I read somewhere that chimpanzees won’t eat unfamiliar red berries unless they see another chimp do it first. It’s a self-preservation instinct, and it makes sense; some berries are poisonous. But others are not, and can be a plentiful food source, so it’s definitely a risk-reward situation. This also means that if a troop wants to take advantage of that particular food source, one of those chimps has got to step up and try the berries, assuming a personal risk for the good of the group.
I’ve always been risk-averse, and while it’s paid off pretty well, it also means I’ve missed out on a few things in life. And so, in the spirit of our grand adventure, I’m trying to get better at throwing caution to the wind and just jumping in; in other words, I wanna be the chimp who’s brave enough to eat the red berries. It worked out well in Barcelona, where we got to try a bunch of unfamiliar foods that all ended up being delicious. The same was true in Morocco, and for the most part has been true in China, too.
Unfortunately, this behavior is not without consequences.
In a previous post, we talked about our bus ride to Yangshuo, and the tour guide who doubled as a salesman. It seemed very strange to us that this should be a part of our tour, having someone pitch to a captive audience like that. If I could have understood him, I probably would have been a bit more annoyed, but because it was all in Chinese, it was fairly easy to tune him out. We got the gist: he had stuff to buy, and he wanted us to buy it.
Then came time for the free samples. The guy had been rambling on for a fair few minutes about this particular product. It came in a fancy white box, with some nice calligraphy on the side, and a picture of some kind of fruit on the front. He put down the box and started down the aisle with a basket, handing out little samples on the way. We had eaten an early breakfast and hadn’t yet had lunch, so we were ready for snack time. The tour guy got to us, gave us his best salesman smile, and put a small white package in my hand. Without even thinking about it, I ripped it open to see what was inside.
What came out was a weird looking snack, although everything is kinda weird over here, so that was par for the course. It looked like a bunch of roasted pumpkin seeds glued together with a hard, brownish-orange paste. I shrugged, broke it in half, gave a piece to Jen, and popped it in my mouth.
It was bizarre. The pumpkin seeds still had the hulls on them, so they were very hard and fibrous. However, that’s not too out of the ordinary for plant-based snacks here; I thought nothing of it. The paste stuff was tea flavored, which, again, is pretty normal for China. However, this was very powerful, so strong that I could feel my mouth starting to burn from the intensity. They like their spices, but for the most part the flavors here are kind of bland, especially when it comes to sweets, which this kind of was. Jen and I looked at each other, noses wrinkled. It was, all in all, pretty gross, and guaranteed that we would not be buying this particular treat. Who would?
We looked around the bus, wanting to see how it was being received by the other tourists, when we noticed that no one was eating theirs. They’d all just set theirs down or stashed them away in their bags. “Wow,” I thought, “this guy must be a crap salesman. They won’t even eat his free samples.”
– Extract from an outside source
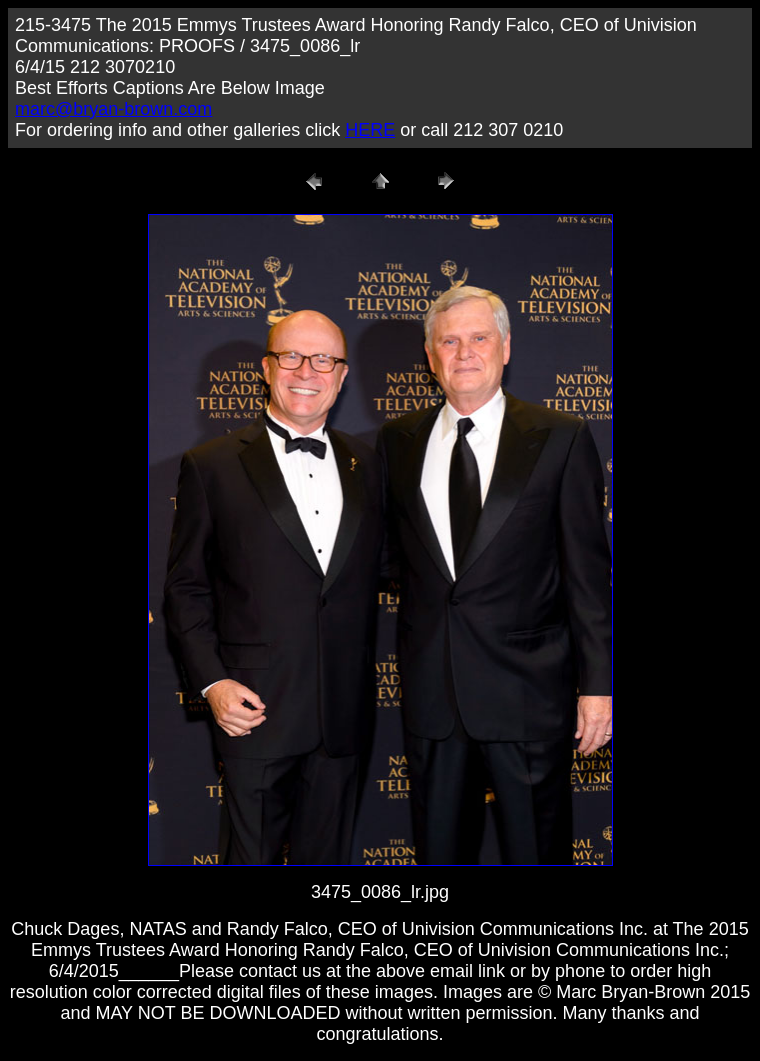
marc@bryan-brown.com (113, 109)
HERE (370, 130)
Jen had also noticed that no one was eating the treat. “Why is nobody else eating their snack?” she asked. Comprehension slowly dawned as we realized that the thing we’d eaten tasted like concentrated tea resin, because that’s exactly what it was. While everyone else got a packet of fancy tea to try when they got home, we got a strange new treat that we couldn’t resist eating right away. We laughed, realizing our mistake and how ridiculous we must look to the other tourists.
The tour guide brought another free sample, this time two packets, one he described as spicy, and one not spicy. This time, instead of ripping them right open, we decided to investigate a little bit more closely. There was a picture of a nicely cooked fish on the front, and in English the words “Fish scent, lingering eternally”. We poked and squeezed the stuff inside, and decided it must be a fish-flavored soup stock concentrate, another thing to try when you get home. Into the bag they went. We turned back to look out the windows, only to be met with the sight of a bus full of Chinese tourists chowing down on preserved fishy snacks. And yes, the package was correct: fish scent, lingering eternally.
The moral of this embarrassing travel story, if there is one, is that the chimps have got a good thing going. If you don’t know if a thing is food, maybe wait a bit and see how the other apes behave. Be patient. Let someone else eat the berries from time to time. Otherwise, you might end up with a mouthful of pumpkin husk slivers and a tea-scalded mouth.